Au Gorgol, 300 hectares de diéri ont été restaurés à Toufoundé Civé au profit des activités agricoles, d’élevage et de pêche, alors que dans les localités de Rindiaw (commune de Kaédi) et de Jooké (commune de Néré Walo), respectivement 22 et 42 hectares sont restaurés, ralentissant notablement le ruissellement des eaux de pluie. Ces actions ont aussi permis de régénérer le couvert arboré et herbacé, ainsi que de lutter contre l’ensablement des champs et des mares du walo. Grâce aux différentes concertations réalisées en amont de la mise en œuvre, les populations, sans distinction, peuvent accéder aux nouvelles terres aménagées.
Perspectives
Dans les deux prochaines années, la phase 2 du SAP3C entend consolider les acquis, poursuivre l’extension des sites à aménager et organiser au besoin la végétalisation et la lutte anti-incendie (pare-feu). Avec l’approbation des conventions GRN en Juillet 2021 par les conseils municipaux de Kaédi et de Néré Walo, l’accompagnement pour établir au niveau institutionnel un plan d’action est prévu afin de rendre opérationnels et autonomes les comités à travers des formations et appui/conseil.

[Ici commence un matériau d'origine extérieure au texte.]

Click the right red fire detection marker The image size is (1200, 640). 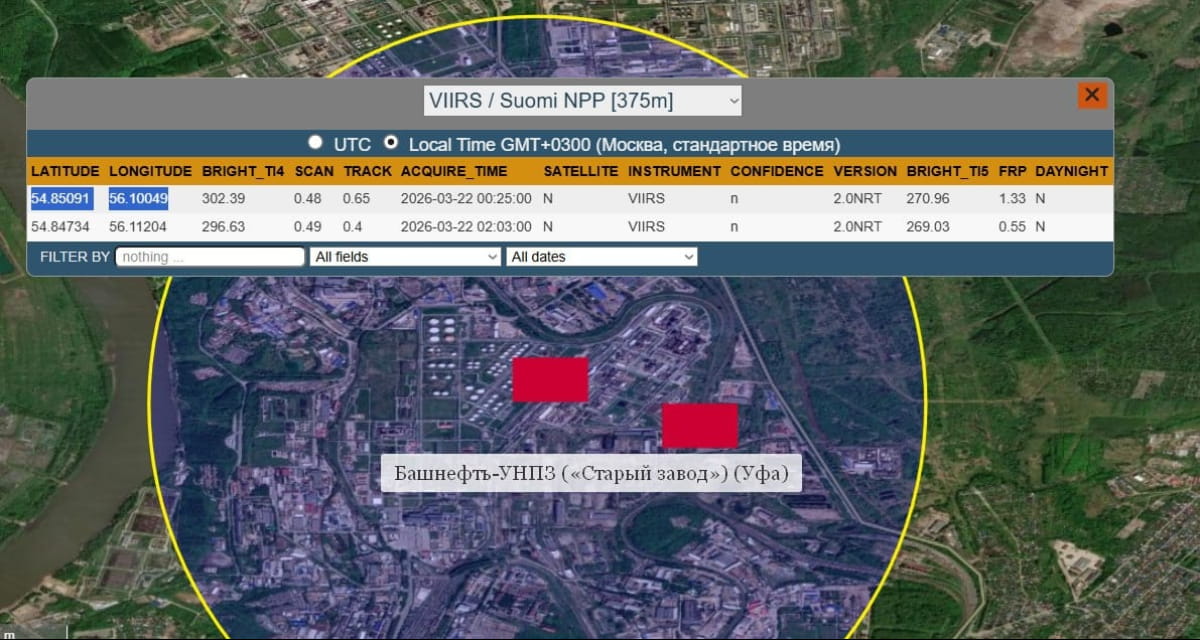(x=700, y=425)
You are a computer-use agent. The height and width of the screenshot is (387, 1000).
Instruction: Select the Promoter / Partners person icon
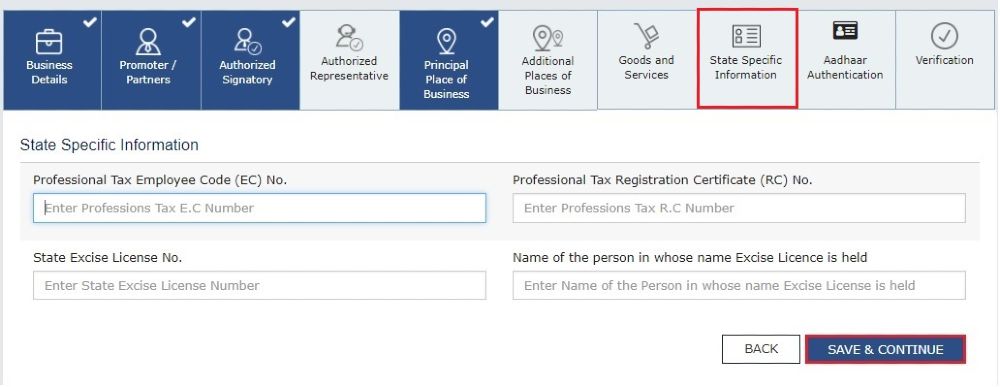[x=148, y=42]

Même si les défis sont divers et importants : diminution de la pluviométrie, érosion du sol et multiplication des ennemis de culture, entre autres problèmes qui constituent des facteurs limitants l’exploitation du diéri ; il est à noter qu’en certaines localités, le recul de l’agriculture fait du diéri un espace en mutation où les constructions s’érigent en lieu et place des zones culturales. Nonobstant le phénomène d’urbanisme galopant qui éloigne les usagers des zones de culture et rétrécit en même temps l’espace vital, le diéri reste et demeure en sa vocation agropastorale pouvant bien changer le regard des uns et des autres à travers une résilience soutenue face aux changements climatiques.